My ex is alienating me from my child: What do I do?

Divorce is tough, especially for children. But when children are caught up in their parents’ fights, things can become even more terrifying.

Parental alienation happens when a parent’s relationship with their child is strained due to the other parent’s interference. Parental alienation not only hurts the parent-child relationship in the present. Rather, the effects of parental alienation can live with the child through to adulthood.

So how should you respond to parental alienation?

If you suspect that your ex is alienating you from your child, you need to take appropriate steps to safeguard your rights and protect your child. However, proving parental alienation in court can be quite difficult.

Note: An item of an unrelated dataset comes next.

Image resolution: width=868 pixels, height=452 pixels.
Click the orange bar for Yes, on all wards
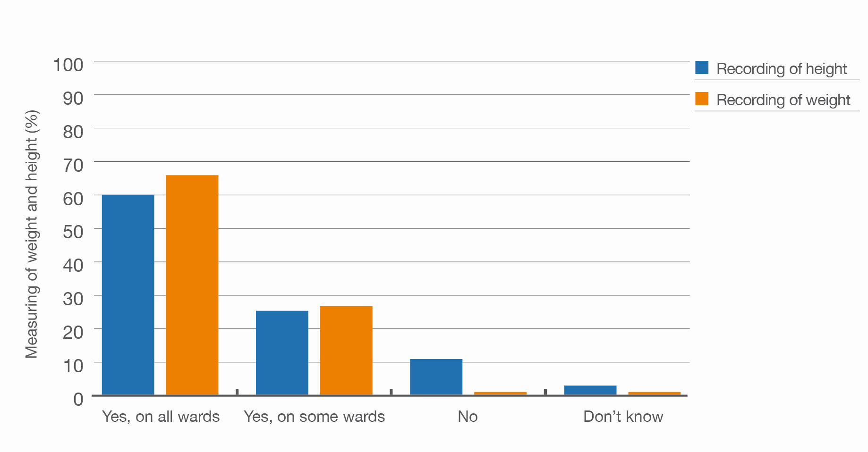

Here are two steps that can help strengthen your parental alienation claim.

Keep a journal of the alienating behavior

It is important that you keep a record of any incident you believe amounted to alienation. These include incidents of negative remarks like exaggerating your shortcomings to the child, coaching the child to express certain feelings towards you, coaching the child to lie against you during the custody hearing or encouraging the child to show disrespect towards you. While keeping your journal, be sure to indicate the exact dates, locations and times when these alienating behaviors happened.

Take the matter to court

The worst mistake you can make if you believe your ex is creating a wedge between you and your child is to respond in kind. Do not counter a bad behavior with one of your own. Instead, talk to your legal counsel with the goal of bringing the matter to the attention of the court. Remember, the law will be on your side when you take the high road.

The court does not take claims of parental alienation lightly. If your ex is alienating you from your child, it is imperative that you act in your child’s best interest to stop the behavior.